The input:

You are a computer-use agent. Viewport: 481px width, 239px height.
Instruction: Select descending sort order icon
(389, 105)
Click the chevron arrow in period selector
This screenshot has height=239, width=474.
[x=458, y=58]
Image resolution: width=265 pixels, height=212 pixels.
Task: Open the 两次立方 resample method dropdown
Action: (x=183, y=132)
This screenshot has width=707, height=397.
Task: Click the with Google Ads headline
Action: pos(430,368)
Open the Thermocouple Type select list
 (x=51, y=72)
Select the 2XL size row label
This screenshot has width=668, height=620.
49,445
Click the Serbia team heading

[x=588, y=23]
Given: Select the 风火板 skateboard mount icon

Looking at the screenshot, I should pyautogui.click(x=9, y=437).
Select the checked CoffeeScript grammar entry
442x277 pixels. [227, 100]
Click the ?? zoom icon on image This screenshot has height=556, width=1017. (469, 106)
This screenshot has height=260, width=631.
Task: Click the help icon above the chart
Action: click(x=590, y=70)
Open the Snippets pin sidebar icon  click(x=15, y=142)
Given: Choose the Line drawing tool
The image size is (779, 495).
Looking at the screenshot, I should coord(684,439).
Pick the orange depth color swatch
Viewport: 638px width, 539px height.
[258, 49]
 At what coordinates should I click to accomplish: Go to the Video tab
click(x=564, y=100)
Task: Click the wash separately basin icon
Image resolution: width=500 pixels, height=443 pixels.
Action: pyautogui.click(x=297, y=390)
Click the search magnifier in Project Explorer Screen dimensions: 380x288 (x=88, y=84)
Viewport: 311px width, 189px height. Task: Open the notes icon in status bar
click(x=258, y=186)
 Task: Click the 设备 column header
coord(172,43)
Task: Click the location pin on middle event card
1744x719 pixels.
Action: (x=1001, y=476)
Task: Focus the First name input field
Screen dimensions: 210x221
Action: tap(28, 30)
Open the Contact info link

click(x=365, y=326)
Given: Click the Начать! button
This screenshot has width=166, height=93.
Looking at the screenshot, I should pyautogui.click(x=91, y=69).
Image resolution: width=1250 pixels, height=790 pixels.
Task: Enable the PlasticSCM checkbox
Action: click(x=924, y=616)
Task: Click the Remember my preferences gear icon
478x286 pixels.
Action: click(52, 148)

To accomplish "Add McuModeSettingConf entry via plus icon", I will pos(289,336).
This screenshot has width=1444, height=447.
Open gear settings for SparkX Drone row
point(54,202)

Requirement:
In the entries above, one line contains "Task: Click the wash separately basin icon" and another contains "Task: Focus the First name input field". Reproduce exactly those two lines and the lines between them, nothing else.

Result below:
Task: Click the wash separately basin icon
Image resolution: width=500 pixels, height=443 pixels.
Action: pyautogui.click(x=297, y=390)
Click the search magnifier in Project Explorer Screen dimensions: 380x288 (x=88, y=84)
Viewport: 311px width, 189px height. Task: Open the notes icon in status bar
click(x=258, y=186)
 Task: Click the 设备 column header
coord(172,43)
Task: Click the location pin on middle event card
1744x719 pixels.
Action: (x=1001, y=476)
Task: Focus the First name input field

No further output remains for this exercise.